Thanks. Will keep trying things and see what works. Very exciting to play with the power of embeddings.

georroussos · March 20, 2020, 11:36am

Hi again, been trying to train this whole week, but unfortunately everything has been overfitting (plateuing early on and no improvements after a day). I have been training on Tacotron, first with LibriTTS 100, and then LibriTTS 360, female only. I tried Forward Attention at first (all three switches in config enabled), and bidirectional at some point, but unfortunately it craps out because of memory. I am trying with graves now and forward attention enabled as well. Should I give up Tacotron altogether and try Taco2? I cannot figure out why it is overfitting, I thought it would surely do okay.

erogol · March 20, 2020, 12:44pm

overfitting is not a huge deal with TTS. Just check the audio quality listening to the samples.

When you use graves attention forward attention is out of service by default.

georroussos · March 20, 2020, 12:50pm

Ah okay, thanks, I had a suspicion. It’s just that even after a day all I get in the testing samples is static noice and even teacher forcing in eval does not look great (plus the alignment score plateaus after 2k steps and does not improve at all).

erogol · March 23, 2020, 9:42am

if it is not the alignment, then there might be something else broken as well.

erogol · March 24, 2020, 1:33am

Any news? @georroussos I am really interested to see your results

georroussos · March 24, 2020, 9:08am

Right, so,

As I said, I ended up training (on the master branch) Tacotron on all the female speakers of Libri-TTS-360. At first I tried to use Forward Attention, but the only mechanism that worked was Graves. I tried bidirectional but sadly it didn’t work (kept throwing memory errors). I also needed to disable self.attention.init_win_idx() on layers/tacotron.py, because otherwise it refused to synthesize. I am at approximately 103k steps now. What I have gathered:

I have to restart training every 2 days, because the attention drops
In general, graves is a very good mechanism
I don’t know if it is the multispeaker nature, but it seems that, at random intervals, the alignment just drops extremely low and then it goes back up, gradually.
At 103k steps, the model is somewhat able to synthesize in different voices; however, punctuation like commas breaks it (it doesn’t read further than the comma break). I am uploading synthesis with speaker 1 as the flag and speaker 14 as the flag.

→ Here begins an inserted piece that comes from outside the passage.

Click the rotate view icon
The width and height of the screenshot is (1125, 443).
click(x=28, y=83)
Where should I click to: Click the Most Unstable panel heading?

I don’t have any test spectograms, because I just started retraining again. Again, my goal is more of producing a novel speaker using embeddings. I will let it train more and see how it goes, then use external embeddings I have extracted using the speaker encoder and feed these, instead of the speaker embedding layer. I would like to contribute the model I am training right now for the TTS project page on git, if it turns out to be good, along with the changes needed for loading your own embeddings.

Any thoughts? I wonder if I can use this model to start a training session using forward attention, or batch normalization, after a certain number of steps. I also left r at 7, because gradual training is enabled, so I didn’t think changing it would do anything.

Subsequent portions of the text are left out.